* _Goals_:
(a) Answer these from the passage on the two elephant species:
(i) Which two species of elephant does it say are still in existence?
(ii) What does it say the depression on the Indian elephant's forehead is shaped like?
(iii) About how far across does it say a charging African bull's head measures from one ear tip to the other?
(b) Continue the passage on the Indian and African elephants, starting right after its final sentence.

* _Extract_:
Although the elephant is found throughout many countries, extending over an enormous area, there are only two species at present in existence,—the Indian and African; these are totally different in their habits, and are distinguished by peculiarities of form. The most striking difference is in the shape of the head and spine. The head of the Indian species is perfectly distinct; the forehead, when held in the natural position of inaction, is perpendicular; and above the slight convexity at the root of the trunk there is a depression, in shape like a herald's shield: a bullet in the lower portion of that shield would reach the brain in a direct line. The head of the African elephant is completely convex from the commencement of the trunk to the back of the skull, and the brain is situated much lower than in that of the Indian species; the bone is of a denser quality, and the cases for the reception of the tusks are so closely parallel, that there is barely room for a bullet to find a chance of penetrating to the brain; it must be delivered in the exact centre, and extremely low, in the very root of the trunk; even then it will frequently pass above the brain, as the animal generally carries his head high, and thrown slightly back. The teeth of the African elephant differ materially from those of the Indian, by containing a lesser number of laminae or plates, the surfaces of which, instead of exhibiting straight and parallel lines like those of the Indian, are shaped in slight curves, which increase the power of grinding. The ears of the African species are enormous, and when thrown back they completely cover the shoulders; they are also entirely different in shape from those of the Indian species. When an African bull elephant advances in full charge with his ears cocked, his head measures about fourteen feet from the tip of one ear to that of the other, in a direct line across the forehead. I have frequently cut off the ear to form a mat, upon which I have slept beneath the shade of a tree, while my people divided the animal.

* _Supplied material_:

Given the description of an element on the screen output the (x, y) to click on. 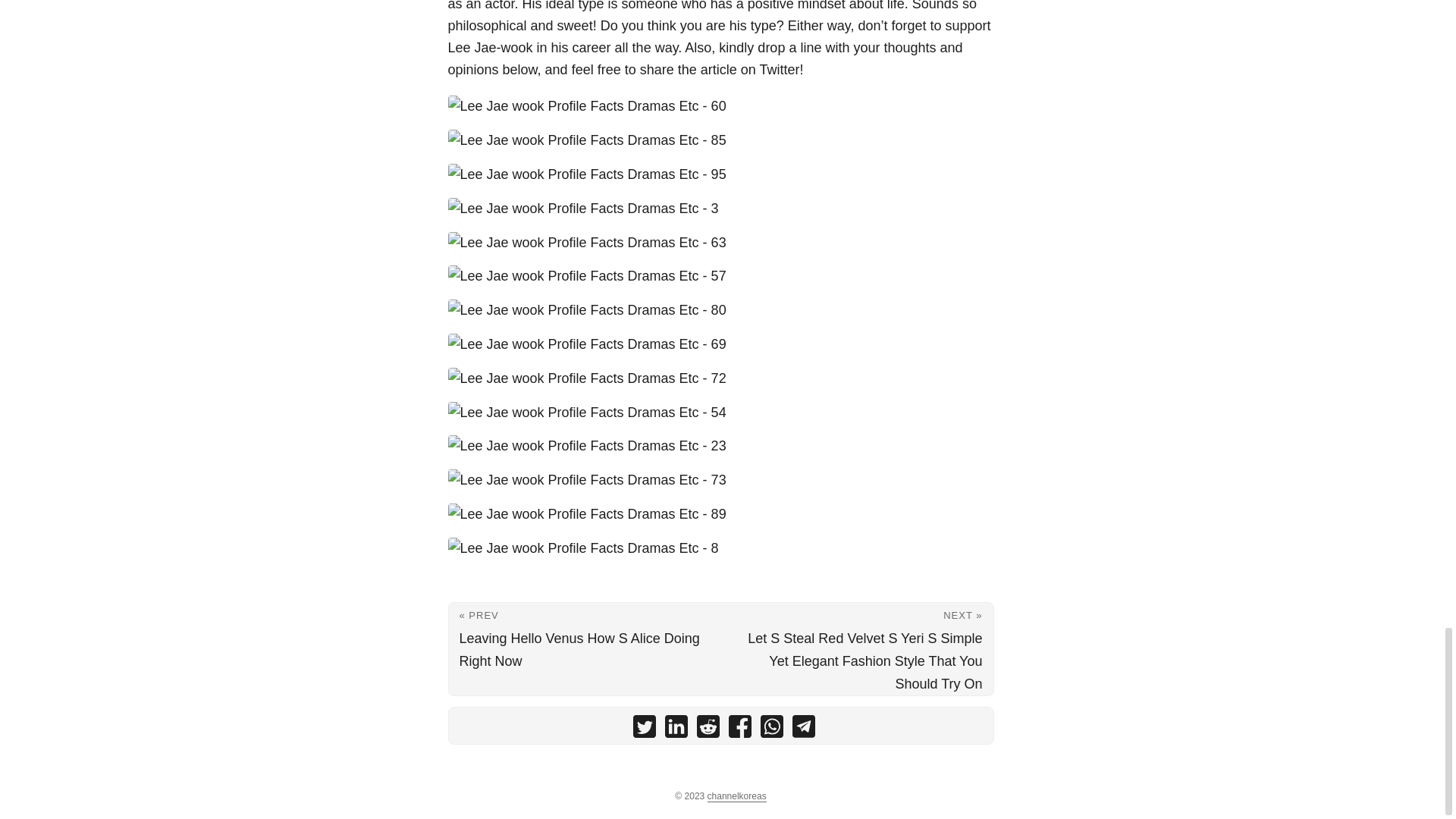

* _Answers to the exercises_:
(a)
(i) The Indian and the African.
(ii) A herald's shield.
(iii) About fourteen feet.

(b)
The back of the Indian elephant is exceedingly convex; that of the African is exactly the reverse, and the concavity behind the shoulders is succeeded by a peculiarity in the sudden rise of the spine above the hips. The two species are not only distinct in certain peculiarities of form, but they differ in their habits. The Indian elephant dislikes the sun, and invariably retreats to thick shady forests at sunrise; but I have constantly found the African species enjoying themselves in the burning sun in the hottest hours of the day, among plains of withered grass, many miles from a jungle. The African is more active than the Indian, and not only is faster in his movements, but is more capable of enduring long marches, as proved by the great distances through which it travels to seek its food in the native's corn-fields. In all countries, the bulls are fiercer than the females. I cannot see much difference in character between the Indian and the African species; it is the fashion for some people to assert that the elephant is an innocent and harmless creature, that, like the giraffe it is almost a sin to destroy. I can only say that, during eight years' experience in Ceylon, and nearly five years' in Africa, I have found that elephants are the most formidable animals with which a sportsman has to contend. The African species is far more dangerous than the Indian, as the forehead shot can never be trusted; therefore the hunter must await the charge with a conviction that his bullet will fail to kill.